Censorship, Intellectual Freedom Issues

By: Ross Sempek

Sound the Alarm! Sputnik III is nigh! Except with China, less a dog named Laika, and not in space, unless you mean 5G cyberspace…then, yes. Look, I kid, but this is (essentially) what Senator Mark Warner opined during his orations at the Brookings Institute in May of this year. An appropriate venue for such a topic; yet it’s also ironic for a body that values intellect to host Mr. Warner to talk about his ancillary efforts bolstering a recent FBI advisory for university brass to monitor their Chinese students and colleagues.

hand holding binoculars w/ chalkboard

Government proponents of these measures curate their messaging to ensconce themselves in legal recourse. These aren’t mandatory guidelines, they say (that would be ridiculous). These are simply advisory. If you ask me, it makes no difference. The act of sounding an alarm about being prejudicial toward speech in a milieu that relies on free speech effectively puts those rights on ice. I haven’t read the unclassified documents that informs this approach to national security, so I can only take them at their word about the international threats facing the US. However, this aggressive method of creating wakes then casting a wide net indelibly afflicts the US Chinese student body, and their ability to create and receive speech.

The need to mitigate type of censorship is so important, that ALA’s first amendment and censorship resources publishes it above the fold.

“…the First Amendment gives everyone residing in the United States the right to hear all sides of every issue and to make their own judgments about those issues without government interference or limitations.”

It’s not like those in the US on a student visa can’t enjoy the same rights as citizens. And their ability to exercise these rights is not only important for free speech itself, but for morale overall. Excellent scholarship will only get stifled by profiling students. The US cannot be a paragon of innovation by derailing scholarship with a discriminatory national security policy.
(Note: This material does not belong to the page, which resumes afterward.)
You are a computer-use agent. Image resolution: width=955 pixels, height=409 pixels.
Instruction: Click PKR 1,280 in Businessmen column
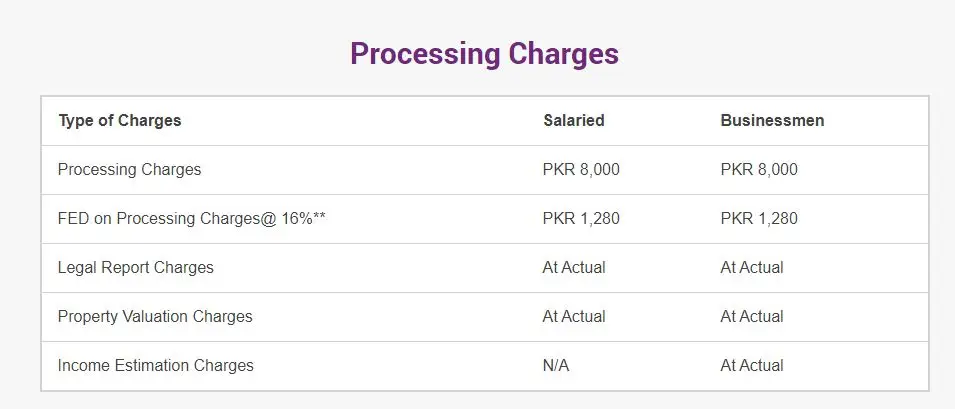[759, 218]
Today’s political landscape and its normalized xenophobia makes stories like these wretchedly apropos, while at the same time ignoring the real impact these attitudes have on people of color in this country. The fallout of these events spreads to communities nationwide and reifies the contrived inferiority of historically-underrepresented groups. Given that international students already get vetted, and the FBI’s efforts are hopelessly after-the-fact, the undertaking of such practices feels more like psychological warfare than anything immediately pragmatic. What’s understood now, though, is that the inclusive havens of education and librarianship are not exempt from the strong-arm of the feds.  
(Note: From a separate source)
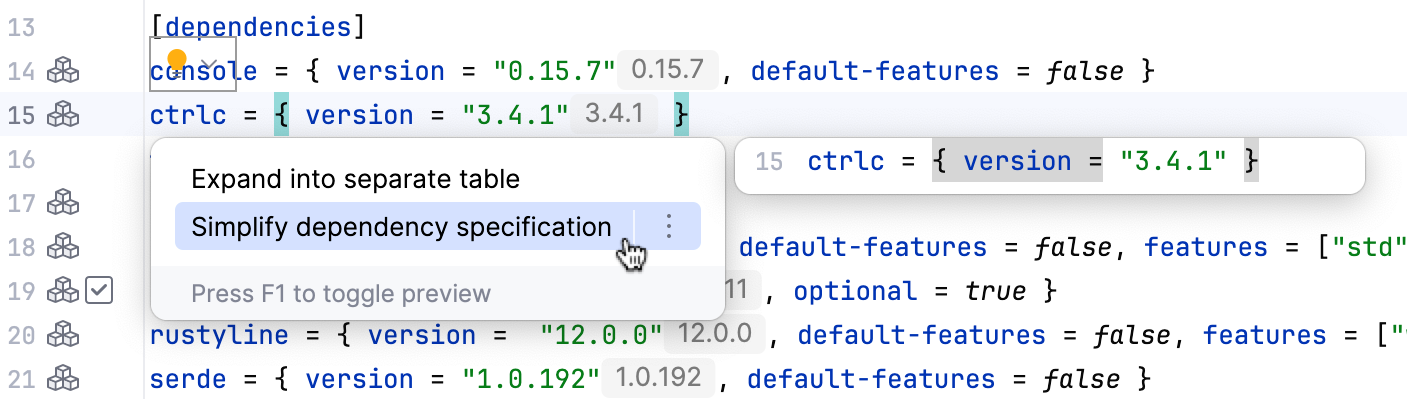Click the crate gutter icon on line 20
It’s telling that Mr. Warner invoked Sputnik and coupled it with nationalistic language (and fists, lots of fists). An irrational hysteria marred the space-race era, and as a result of this modern campaign Mr. Warner ensures a Sputnik-esque paranoia will mature in prejudicial mindsets. The Senator’s tone is deceptively diplomatic, yet his message is anything but: America and the West must dominate the technological landscape. Stanford and MIT support this vision and have severed ties with the telecom-giant, Huawei. But the responses from universities like UC Berkeley and Yale are heartening examples of an inherent commitment to the principles of education, free speech and intellectual freedom. Berkeley’s position is uniquely poignant as the statement implicitly asks its readers to consider the fact that its home state claims dark tales of dehumanizing extremes in racial profiling. Let’s not go back to that; not to Sputnik, not to internment camps, not to being “great.” Let’s move beyond prejudice with reason at the helm and the light of intellectual freedom to guide us. 


Ross Sempek

Ross Sempek is a recent MLIS graduate and a Library Assistant at the Happy Valley Public Library just outside of Portland, Oregon. He comes from a blue-collar family that values art, literature, and an even consideration for all world-views. This informs his passion for intellectual freedom, which he considers to be the bedrock for blooming to one’s fullest potential. It defines this country’s unique freedoms and allows an unfettered fulfillment of one’s purpose in life. When he is not actively championing librarianship, he loves lounging with his cat, cycling, and doing crossword puzzles – He’s even written a handful of puzzles himself.